___ TASK DATA ___
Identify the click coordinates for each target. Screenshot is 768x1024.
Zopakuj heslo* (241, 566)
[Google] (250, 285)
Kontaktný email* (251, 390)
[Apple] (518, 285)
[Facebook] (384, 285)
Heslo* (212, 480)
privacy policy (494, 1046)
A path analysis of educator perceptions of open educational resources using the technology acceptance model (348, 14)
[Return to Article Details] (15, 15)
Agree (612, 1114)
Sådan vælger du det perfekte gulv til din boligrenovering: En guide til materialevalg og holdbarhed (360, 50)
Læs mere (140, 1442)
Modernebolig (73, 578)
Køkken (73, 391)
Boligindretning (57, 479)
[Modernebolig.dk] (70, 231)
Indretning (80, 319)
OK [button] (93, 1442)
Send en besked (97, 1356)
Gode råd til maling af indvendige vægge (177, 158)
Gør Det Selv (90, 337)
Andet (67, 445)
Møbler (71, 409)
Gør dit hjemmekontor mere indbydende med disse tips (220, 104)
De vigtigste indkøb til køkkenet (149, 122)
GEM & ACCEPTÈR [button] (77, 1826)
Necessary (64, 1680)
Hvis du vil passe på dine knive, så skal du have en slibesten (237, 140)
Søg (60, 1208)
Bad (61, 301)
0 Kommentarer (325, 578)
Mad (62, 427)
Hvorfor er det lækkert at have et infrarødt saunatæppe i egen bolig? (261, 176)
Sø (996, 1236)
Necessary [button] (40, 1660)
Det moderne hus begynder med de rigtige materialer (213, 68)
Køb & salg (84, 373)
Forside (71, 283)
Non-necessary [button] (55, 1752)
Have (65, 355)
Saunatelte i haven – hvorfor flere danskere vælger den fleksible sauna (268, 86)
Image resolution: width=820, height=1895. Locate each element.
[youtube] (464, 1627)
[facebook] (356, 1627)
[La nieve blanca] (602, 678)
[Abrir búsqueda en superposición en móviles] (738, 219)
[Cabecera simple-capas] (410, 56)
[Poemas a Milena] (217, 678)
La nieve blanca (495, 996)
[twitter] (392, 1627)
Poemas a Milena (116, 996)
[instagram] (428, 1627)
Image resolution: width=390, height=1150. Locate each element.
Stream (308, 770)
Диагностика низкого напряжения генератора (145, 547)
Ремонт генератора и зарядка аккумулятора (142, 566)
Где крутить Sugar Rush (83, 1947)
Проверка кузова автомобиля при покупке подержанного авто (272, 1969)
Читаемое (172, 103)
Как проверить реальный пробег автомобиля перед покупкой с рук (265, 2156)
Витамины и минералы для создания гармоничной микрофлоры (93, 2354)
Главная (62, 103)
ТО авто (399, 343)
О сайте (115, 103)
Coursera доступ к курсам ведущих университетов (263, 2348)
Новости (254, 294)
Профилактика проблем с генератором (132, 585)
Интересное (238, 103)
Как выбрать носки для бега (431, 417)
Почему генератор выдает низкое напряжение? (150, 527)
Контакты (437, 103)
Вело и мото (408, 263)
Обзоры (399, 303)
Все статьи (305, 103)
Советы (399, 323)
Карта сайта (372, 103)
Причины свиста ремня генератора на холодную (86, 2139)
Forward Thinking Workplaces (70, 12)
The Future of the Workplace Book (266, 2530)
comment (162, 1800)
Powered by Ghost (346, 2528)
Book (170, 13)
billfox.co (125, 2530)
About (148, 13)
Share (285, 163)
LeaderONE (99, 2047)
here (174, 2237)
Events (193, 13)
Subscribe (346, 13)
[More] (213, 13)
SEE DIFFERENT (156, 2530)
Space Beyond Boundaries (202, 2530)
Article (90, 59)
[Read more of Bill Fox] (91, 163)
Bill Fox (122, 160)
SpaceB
___
**PROBLEM DESCRIPTION**
Take exactly the lines from the one containing "[Return to Article Details] (15, 15)" through the one containing "Boligindretning (57, 479)" in the data above, and output them with nothing added.

**RESPONSE**
[Return to Article Details] (15, 15)
Agree (612, 1114)
Sådan vælger du det perfekte gulv til din boligrenovering: En guide til materialevalg og holdbarhed (360, 50)
Læs mere (140, 1442)
Modernebolig (73, 578)
Køkken (73, 391)
Boligindretning (57, 479)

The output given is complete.